The biggest fuck-up was not placing a high priority on the Fed. I’ll agree with that. But that was priorities, not post-partisanship.
The truth is, Obama was dealt a horrible hand and he stabilized the economy, saved the automakers, saved the financial sector, passed health care reforms, passed banking regulations, enacted a shit-ton of other beneficial legislation, delivered on gay rights, and killed Usama bin-Laden. The only thing he hasn’t been able to do is overcome a Japanese nuclear disaster/tsunami, Euro insolvency, a goddamed uncappable BP oil-well leak, and an opposition that won’t consider Keynesian solutions. The hole in the economy was too big to fill, and he isn’t getting any lucky breaks either.
I’d stop doing the GOP’s work for them by calling him weak or naive. He’s neither. If anything, he’s too aggressive with our civil liberties and with his foreign policy.
I don’t think Obama is weak or naive, rather his pragmatism and desire to govern inclusively are poor-matches for the times we live in. Besides, I rarely voice my criticism outside of this blog, which is pretty much the only place I comment on. My friends and neighbors, mainly GOP-leaning or anti-Obama won’t talk to me about politics because they prefer to bitch about Obama without anyone there to correct them or push them on their assumptions.
If I have any criticism of Obama its not that he’s a bad leader, its that he may not have been the best leader for one of those hyperpartisan periods in this country that we run through from time to time. And I’m well aware that my criticisms are basically the equivalent of throwing spit balls from the cheap seats. If I think I’m “good” at politics than I should go practice it and work my way up; otherwise, I should keep my peace.

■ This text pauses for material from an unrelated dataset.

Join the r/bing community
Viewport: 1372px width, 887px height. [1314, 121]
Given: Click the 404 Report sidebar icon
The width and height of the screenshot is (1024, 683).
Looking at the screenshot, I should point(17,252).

The fact your neighbors won’t talk to you about policy is a tell. I’ve seen it in my friends who are strongly GOP. I put up a policy link on FB, and I get back comments about Obama, who is not mentioned in the article. They’re in SC; I know their current situations and understand that the problem isn’t policy; it’s Obama himself. And that there has to be sufficient trust in Obama among other people locally who are not so hardcore in order for them to realize that they have been had by the folks who have been feeding them information.

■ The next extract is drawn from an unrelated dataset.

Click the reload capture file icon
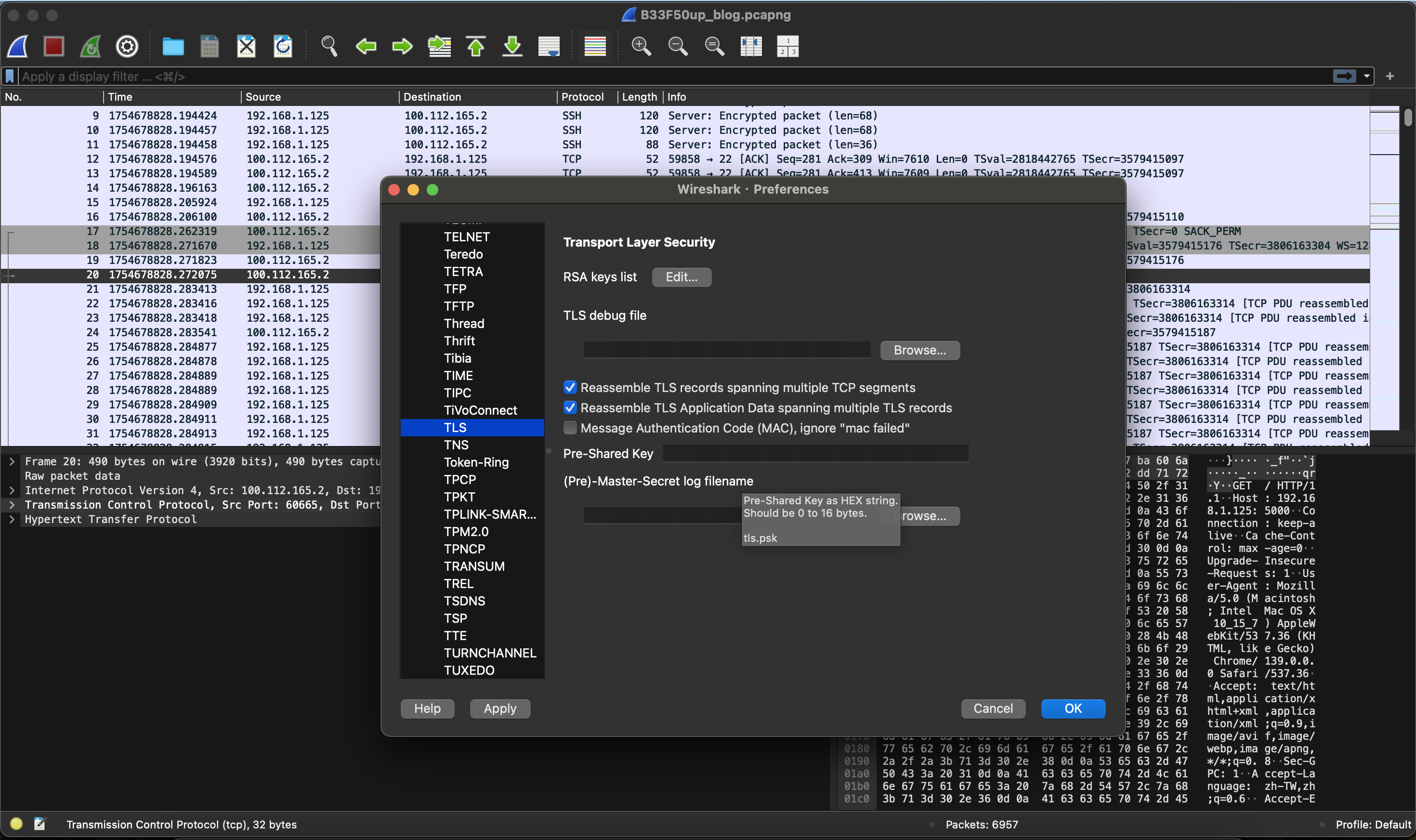 pyautogui.click(x=282, y=46)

I’ve mentioned before what Jackie Robinson had to go through and how he desegregated the restaurant at the Municipal Airport in Greenville, SC. There were so many Dodger fans in the area (who’d support the Yankees in SC?) that there was not a murmur of opposition. There was a news article, and that was it. But Robinson had built up trust over 14 years in the Dodger organization.

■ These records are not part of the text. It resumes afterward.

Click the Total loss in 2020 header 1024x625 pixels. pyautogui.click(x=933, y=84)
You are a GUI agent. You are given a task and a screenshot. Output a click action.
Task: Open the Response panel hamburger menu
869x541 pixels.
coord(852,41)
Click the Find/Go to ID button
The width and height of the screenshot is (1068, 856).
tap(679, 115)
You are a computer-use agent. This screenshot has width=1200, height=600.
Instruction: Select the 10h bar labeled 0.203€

The initial response to Obama’s jobs speech showed that there might be that sort of trust now after two and a half years. We will see how Obama does on the road.
Republicans: Keeping millions out of work to put one man out of a job.
So ends today’s lesson.
Anthony Weiner’s old district is on the verge of electing a Republican. The strategy appears to be paying off. May God have mercy on us all.
Winning is pretty much always better than losing, but if the Dems lose Weiner’s old seat I wouldn’t take it as anything more than losing a marginal district in an off-year special election. Correct me if I’m wrong New Yorkers, but isn’t Weiner’s district one of the most heavily Republican districts in the city?
No, it’s heavily Democratic in registration, but it’s also heavily Jewish, passionately pro-Israel, and convinced that the Democratic candidate is no friend of Israel (and that President Obama wants to hand the Jewish state over to the Palestinians).